JOHNSON: 10 years? Let’s start with three, maybe. Deloitte’s “Digital Divide” survey found that more than half of grocery purchases are now digitally influenced. With this influence across the path-to-purchase — including click-and-collect, where traditional features and displays are irrelevant — it is conceivable that trade promotion may not exist in certain categories in the near future. Demand may be stimulated by much more personalized and targeted offers, pushed via business rules that target specific consumer groups or consumer occasions. Every day, non-promoted pricing may become the priority, as syncing prices between online and brick-and-mortar may become more important and digital consumer promotions become the norm for driving trial and/ or incrementality.
That doesn’t mean that commercial planning systems won’t be required, but it does mean they will need to flex to faster planning cycles and more granular offers. We are seeing investment in these sorts of platforms and exchanges to power this next generation of TPM.
ZIEGLER: Despite changes in buying habits and channels, there is still no greater buyer motivation than price. As a result, trade promotion will still exist; however, the practice of trade promotion will change. Today, many companies still take a “hope” approach, where they’re slashing price in the hope of getting the results they need.

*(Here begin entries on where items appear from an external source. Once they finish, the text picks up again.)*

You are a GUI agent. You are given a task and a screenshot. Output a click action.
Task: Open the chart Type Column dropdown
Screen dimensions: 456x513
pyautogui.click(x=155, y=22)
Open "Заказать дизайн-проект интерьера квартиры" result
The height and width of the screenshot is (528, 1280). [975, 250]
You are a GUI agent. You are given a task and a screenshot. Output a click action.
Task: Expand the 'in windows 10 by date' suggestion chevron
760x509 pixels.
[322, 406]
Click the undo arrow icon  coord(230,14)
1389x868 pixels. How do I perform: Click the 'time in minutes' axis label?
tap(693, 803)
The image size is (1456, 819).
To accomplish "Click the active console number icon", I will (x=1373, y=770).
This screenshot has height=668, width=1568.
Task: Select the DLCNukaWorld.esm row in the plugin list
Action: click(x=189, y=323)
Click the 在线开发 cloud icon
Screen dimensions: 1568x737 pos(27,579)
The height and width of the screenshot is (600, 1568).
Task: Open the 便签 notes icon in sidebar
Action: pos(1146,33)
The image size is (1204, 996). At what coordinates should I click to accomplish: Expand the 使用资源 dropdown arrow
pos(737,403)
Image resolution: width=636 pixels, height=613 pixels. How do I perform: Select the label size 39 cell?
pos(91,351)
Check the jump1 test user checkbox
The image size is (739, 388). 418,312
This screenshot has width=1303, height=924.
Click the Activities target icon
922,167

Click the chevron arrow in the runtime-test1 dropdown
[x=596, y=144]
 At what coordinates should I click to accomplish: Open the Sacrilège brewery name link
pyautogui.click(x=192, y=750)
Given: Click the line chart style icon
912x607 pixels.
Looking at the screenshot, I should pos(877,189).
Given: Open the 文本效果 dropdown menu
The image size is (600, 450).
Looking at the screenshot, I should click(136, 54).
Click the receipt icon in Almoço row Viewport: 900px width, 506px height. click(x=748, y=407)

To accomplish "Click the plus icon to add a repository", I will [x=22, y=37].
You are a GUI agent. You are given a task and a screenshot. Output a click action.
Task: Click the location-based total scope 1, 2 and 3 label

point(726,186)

This is where technology will drive the balance between the art and science of trade promotion to create better outcomes.
Additionally, we’ll see technology bridge the gap between manufacturers and retailers for better mutually beneficial collaboration. As both parties have access to the historical and the predictive intelligence around promotional and category performance, the opportunity to work together is greater than ever. This won’t result in the end of trade promotion, but rather in the reinvestment of trade promotion dollars in more successful campaigns and other consumer marketing activity.